Ciência
22/10/2020 às 04:00•2 min de leitura
Em março de 2011, o Japão vivenciou um dos desastres naturais mais devastadores de sua história. Com uma magnitude de 9,1, o terremoto Tohoku – batizado em homenagem à região na qual se originou – causou um tsunami com altura de um prédio de 12 andares, matando mais de 15 mil pessoas e deixando milhões sem acesso a água encanada ou eletricidade.
Depois do acontecimento, os sobreviventes passaram a ver os falecidos em poças, vagando pelas praias e até mesmo surgindo nas portas das casas. O mais estranho é que estes espíritos do tsunami, como passaram a ser chamados, não foram vistos apenas nos locais da tragédia, com moradores de cidades mais antigas afirmando também terem visto as aparições.
Richard Lloyd Parry, um repórter britânico, já morava no país há 18 anos quando o tsunami ocorreu, e explicou que não era raro ouvir relatos das assombrações nos meses consecutivos ao Tohoku.
“A dor, a perda e a angústia das pessoas vieram à tona. E o que também saiu depois de alguns meses foram histórias de fantasmas, assombrações e eventos sobrenaturais a ponto de quase parecer uma epidemia”, afirmou Parry em uma entrevista em 2014.
O repórter chegou até escrever um livro sobre o fenômeno, e sua pesquisa para a obra revelou que os japoneses eram mais supersticiosos do que ele poderia imaginar.
“Eu não tinha percebido o quão real e vivo é o culto aos ancestrais e aos mortos. A outra coisa que aprendi é algo que eu deveria saber de qualquer maneira, mas que a dor e o trauma se expressam muitas vezes de forma indireta”, disse o britânico.
Em 2016, Yuka Kudo, uma estudante de sociologia viajou para Ishinomaki, uma das cidades mais assoladas pelo terremoto, para estudar esta epidemia sobrenatural. Sua pesquisa se concentrou principalmente nos motoristas de táxi da região, com muitos alegando terem lidado com passageiros que não eram mais deste mundo.

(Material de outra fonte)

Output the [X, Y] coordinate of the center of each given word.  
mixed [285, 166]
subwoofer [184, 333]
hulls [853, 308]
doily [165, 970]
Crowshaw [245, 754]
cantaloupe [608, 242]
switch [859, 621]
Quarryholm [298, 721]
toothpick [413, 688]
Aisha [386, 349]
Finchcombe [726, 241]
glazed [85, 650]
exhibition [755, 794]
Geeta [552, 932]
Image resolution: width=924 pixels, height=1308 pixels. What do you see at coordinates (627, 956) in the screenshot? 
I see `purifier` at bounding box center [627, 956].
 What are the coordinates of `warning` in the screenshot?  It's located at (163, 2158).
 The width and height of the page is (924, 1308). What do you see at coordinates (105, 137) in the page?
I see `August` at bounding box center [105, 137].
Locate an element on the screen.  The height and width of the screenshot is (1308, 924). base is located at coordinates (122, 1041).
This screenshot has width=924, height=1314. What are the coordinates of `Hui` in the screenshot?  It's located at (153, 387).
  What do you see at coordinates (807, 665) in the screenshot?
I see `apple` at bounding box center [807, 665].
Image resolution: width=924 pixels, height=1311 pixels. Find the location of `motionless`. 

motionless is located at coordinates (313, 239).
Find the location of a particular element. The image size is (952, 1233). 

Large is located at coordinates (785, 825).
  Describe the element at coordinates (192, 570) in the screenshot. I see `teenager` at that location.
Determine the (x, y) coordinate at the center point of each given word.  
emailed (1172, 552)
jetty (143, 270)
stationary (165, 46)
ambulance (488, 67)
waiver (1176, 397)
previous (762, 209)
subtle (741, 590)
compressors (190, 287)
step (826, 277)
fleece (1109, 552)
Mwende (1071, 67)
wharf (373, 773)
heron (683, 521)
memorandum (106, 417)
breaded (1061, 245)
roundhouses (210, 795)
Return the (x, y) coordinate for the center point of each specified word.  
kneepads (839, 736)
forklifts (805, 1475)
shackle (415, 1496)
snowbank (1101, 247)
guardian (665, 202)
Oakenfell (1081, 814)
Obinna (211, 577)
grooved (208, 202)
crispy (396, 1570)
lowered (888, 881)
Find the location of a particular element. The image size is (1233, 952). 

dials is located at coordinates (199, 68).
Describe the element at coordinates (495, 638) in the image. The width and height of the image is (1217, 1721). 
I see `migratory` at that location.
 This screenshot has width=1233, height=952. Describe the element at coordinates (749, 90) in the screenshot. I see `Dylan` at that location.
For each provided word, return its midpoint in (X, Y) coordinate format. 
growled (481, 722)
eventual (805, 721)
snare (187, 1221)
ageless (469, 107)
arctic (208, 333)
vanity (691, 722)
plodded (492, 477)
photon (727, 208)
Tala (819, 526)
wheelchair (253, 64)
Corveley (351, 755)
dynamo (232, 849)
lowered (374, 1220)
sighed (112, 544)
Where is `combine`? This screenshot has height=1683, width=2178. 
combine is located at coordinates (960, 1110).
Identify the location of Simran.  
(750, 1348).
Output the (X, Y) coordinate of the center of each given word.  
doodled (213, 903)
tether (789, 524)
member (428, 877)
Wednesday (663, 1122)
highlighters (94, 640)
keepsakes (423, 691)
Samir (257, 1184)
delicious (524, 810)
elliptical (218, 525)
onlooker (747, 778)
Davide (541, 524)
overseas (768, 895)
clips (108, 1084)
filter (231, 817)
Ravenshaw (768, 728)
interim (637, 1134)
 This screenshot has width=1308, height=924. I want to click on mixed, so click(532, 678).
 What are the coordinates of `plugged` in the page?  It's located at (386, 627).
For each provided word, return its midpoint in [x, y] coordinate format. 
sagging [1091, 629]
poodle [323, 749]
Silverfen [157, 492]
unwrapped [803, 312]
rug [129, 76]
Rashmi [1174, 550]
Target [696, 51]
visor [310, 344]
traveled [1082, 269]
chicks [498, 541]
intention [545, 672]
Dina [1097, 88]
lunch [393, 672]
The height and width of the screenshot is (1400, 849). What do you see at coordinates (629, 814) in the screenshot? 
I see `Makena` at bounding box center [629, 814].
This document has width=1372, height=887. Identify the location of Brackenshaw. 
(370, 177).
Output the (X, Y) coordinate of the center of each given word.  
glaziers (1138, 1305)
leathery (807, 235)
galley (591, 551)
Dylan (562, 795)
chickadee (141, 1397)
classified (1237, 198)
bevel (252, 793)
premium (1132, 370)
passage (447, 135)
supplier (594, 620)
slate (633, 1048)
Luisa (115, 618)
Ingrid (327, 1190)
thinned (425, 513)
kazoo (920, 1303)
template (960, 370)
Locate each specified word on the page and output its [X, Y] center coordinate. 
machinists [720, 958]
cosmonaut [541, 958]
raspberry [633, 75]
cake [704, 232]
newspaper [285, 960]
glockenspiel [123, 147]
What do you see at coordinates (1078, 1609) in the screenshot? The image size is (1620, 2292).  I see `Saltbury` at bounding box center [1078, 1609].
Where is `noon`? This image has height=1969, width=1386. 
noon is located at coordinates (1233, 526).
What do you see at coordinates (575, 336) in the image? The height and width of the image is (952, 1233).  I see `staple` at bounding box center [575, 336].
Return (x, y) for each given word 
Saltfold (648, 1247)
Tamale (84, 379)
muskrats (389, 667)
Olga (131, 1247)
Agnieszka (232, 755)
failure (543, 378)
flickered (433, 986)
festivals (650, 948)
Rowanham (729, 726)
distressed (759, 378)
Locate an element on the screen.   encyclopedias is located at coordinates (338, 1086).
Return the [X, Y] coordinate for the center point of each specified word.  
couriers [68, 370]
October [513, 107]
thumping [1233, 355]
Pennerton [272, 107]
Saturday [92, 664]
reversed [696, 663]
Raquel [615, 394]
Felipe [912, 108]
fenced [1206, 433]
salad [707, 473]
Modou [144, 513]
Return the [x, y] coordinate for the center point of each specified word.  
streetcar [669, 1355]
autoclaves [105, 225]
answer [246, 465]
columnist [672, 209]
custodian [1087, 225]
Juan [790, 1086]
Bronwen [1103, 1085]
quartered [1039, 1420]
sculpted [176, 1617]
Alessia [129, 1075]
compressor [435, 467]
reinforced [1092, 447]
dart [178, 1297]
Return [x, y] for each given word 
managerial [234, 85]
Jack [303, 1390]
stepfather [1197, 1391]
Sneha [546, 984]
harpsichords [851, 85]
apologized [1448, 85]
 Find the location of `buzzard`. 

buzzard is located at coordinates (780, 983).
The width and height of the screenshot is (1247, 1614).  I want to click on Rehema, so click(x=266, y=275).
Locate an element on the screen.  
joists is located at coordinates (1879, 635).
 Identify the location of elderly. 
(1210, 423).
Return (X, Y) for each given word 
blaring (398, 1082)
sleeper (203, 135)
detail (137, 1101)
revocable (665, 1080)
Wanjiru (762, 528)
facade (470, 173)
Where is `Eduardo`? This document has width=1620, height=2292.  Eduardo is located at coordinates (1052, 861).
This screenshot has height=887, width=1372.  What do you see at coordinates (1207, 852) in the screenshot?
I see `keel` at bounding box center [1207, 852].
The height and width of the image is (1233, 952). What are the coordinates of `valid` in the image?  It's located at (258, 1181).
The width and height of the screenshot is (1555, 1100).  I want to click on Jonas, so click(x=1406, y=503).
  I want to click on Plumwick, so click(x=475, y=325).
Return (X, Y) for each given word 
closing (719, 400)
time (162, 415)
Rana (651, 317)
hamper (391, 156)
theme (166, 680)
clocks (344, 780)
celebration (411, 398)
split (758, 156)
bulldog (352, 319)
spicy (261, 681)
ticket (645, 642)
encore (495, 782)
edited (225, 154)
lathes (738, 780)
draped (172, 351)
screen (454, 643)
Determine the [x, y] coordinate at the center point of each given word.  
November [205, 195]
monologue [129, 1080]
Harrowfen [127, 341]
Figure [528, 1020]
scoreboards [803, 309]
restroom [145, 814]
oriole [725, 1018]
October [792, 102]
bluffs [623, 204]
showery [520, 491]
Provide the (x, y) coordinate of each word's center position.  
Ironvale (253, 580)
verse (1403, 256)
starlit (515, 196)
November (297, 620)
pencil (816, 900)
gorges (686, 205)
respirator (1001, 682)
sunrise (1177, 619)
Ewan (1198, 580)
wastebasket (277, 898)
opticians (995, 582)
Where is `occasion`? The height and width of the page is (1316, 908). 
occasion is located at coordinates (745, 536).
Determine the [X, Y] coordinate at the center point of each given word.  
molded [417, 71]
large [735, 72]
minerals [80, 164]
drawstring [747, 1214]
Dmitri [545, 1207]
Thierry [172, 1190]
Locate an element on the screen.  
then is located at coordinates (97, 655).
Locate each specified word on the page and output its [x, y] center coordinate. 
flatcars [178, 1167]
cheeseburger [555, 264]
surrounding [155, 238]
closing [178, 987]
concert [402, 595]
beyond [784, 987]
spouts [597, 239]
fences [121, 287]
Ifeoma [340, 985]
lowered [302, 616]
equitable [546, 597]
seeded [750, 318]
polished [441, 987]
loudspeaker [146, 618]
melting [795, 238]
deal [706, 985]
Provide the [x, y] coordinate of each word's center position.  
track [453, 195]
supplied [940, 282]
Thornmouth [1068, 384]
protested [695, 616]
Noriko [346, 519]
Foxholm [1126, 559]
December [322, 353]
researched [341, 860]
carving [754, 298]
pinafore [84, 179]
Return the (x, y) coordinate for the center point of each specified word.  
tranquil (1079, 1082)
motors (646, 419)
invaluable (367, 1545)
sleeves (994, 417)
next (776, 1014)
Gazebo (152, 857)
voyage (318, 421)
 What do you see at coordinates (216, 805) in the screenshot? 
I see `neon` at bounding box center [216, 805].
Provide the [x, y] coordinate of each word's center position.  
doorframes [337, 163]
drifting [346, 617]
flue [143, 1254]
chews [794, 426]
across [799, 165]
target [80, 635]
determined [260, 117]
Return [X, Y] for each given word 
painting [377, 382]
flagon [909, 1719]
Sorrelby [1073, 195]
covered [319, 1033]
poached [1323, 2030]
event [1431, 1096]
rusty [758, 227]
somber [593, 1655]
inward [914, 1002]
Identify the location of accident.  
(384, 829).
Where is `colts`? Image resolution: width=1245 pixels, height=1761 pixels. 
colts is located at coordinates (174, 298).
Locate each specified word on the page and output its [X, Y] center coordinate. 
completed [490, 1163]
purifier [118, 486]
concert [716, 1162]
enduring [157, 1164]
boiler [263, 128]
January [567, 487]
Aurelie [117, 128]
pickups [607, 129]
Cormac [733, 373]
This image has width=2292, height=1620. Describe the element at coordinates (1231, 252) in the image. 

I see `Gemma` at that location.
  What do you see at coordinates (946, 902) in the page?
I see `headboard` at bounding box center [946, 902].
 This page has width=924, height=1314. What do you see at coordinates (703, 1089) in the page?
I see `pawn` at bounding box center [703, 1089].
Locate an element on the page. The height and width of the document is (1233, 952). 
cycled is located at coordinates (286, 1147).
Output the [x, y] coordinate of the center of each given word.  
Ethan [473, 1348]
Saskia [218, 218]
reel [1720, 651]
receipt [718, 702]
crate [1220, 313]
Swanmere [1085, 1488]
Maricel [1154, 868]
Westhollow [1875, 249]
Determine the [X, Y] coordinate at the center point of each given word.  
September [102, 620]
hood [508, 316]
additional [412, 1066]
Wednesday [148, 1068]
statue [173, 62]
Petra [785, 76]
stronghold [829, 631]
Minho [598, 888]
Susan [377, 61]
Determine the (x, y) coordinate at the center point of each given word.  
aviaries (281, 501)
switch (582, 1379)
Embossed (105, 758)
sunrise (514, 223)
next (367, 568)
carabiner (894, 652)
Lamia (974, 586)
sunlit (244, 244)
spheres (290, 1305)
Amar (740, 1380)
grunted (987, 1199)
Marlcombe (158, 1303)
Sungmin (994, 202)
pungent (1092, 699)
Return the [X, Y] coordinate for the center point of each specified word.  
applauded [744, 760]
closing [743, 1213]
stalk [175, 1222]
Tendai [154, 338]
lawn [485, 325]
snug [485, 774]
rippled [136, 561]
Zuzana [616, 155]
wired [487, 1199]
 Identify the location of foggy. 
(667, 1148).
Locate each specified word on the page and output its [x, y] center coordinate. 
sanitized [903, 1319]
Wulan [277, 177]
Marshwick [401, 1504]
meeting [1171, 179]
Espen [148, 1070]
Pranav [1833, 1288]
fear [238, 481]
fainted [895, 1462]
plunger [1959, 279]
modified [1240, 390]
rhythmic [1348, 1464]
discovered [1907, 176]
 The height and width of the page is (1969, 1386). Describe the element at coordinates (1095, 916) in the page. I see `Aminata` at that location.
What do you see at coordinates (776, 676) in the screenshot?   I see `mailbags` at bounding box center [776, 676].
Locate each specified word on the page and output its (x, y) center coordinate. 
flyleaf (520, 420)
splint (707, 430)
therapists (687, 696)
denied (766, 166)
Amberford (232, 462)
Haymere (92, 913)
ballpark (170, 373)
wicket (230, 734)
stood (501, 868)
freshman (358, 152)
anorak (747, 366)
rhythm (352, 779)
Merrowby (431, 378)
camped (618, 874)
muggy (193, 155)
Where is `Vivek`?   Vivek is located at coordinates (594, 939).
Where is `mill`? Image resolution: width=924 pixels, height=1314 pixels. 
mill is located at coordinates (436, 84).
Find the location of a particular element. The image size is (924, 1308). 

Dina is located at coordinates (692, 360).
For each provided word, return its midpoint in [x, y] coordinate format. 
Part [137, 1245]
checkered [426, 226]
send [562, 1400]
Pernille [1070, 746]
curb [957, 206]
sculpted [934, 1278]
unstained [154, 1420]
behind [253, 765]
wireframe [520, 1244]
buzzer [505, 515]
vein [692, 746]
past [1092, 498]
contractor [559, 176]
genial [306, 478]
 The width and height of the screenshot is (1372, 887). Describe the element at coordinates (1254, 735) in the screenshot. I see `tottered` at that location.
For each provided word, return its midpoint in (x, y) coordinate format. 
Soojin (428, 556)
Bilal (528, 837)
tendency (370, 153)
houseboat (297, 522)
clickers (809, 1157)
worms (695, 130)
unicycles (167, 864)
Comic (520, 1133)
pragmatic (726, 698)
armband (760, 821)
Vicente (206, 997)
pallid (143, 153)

Um dos entrevistados contou que no verão de 2011, alguns meses depois do desastre, o número de clientes havia diminuído muito, e ele ficou chocado ao ver uma jovem esperando um veículo em uma área que foi particularmente devastada.
Segundo o homem, a moça usava um casaco pesado de inverno em pleno verão, e estava completamente encharcada. O taxista mal teve tempo de lembrar que não chovia há dias antes da figura misteriosa no banco de trás pedir para ser levada até o bairro abandonado de Minamihama.
Quando ele explicou que o destino havia se tornado um local praticamente vazio, em uma tentativa de confirmar se o endereço estava certo, o motorista afirmou que houve um longo momento de silêncio antes da passageira responder com uma voz trêmula: “Eu morri?”.
Assustado, ele virou-se rapidamente para encarar a cliente, apenas para descobrir que não havia mais ninguém no carro.
Histórias de outros locais incluem um homem em Kunihara que passou a desprezar a chuva por ver constantemente os olhos dos mortos que conhecia em poças, uma mulher idosa que assombra um abrigo para refugiados em Onagawa e ligações incessantes para o Corpo de Bombeiros em Tagajo, que só pararam quando os profissionais foram até as ruínas da casa da qual vinham as chamadas e oraram pelos mortos.
Parry acredita que estes espíritos possam ser uma manifestação do pesar enfrentado coletivamente pela nação japonesa. “Não importa realmente se você acredita em fantasmas. O que é real é o sofrimento e a dor”, afirmou o repórter.
Sua teoria é apoiada pelas explicações do Doutor Charles R. Figley, da Universidade de Tulane, que confirmou que o trauma compartilhado pelas massas pode levar a reações estranhas e coletivas. “Não é incomum que outros sobreviventes de uma perda catastrófica tenham reações comuns, sejam aparições, sons ou odores paranormais. Fantasmas, para alguns, são mais toleráveis do que o vazio criado pela morte”, disse Figley.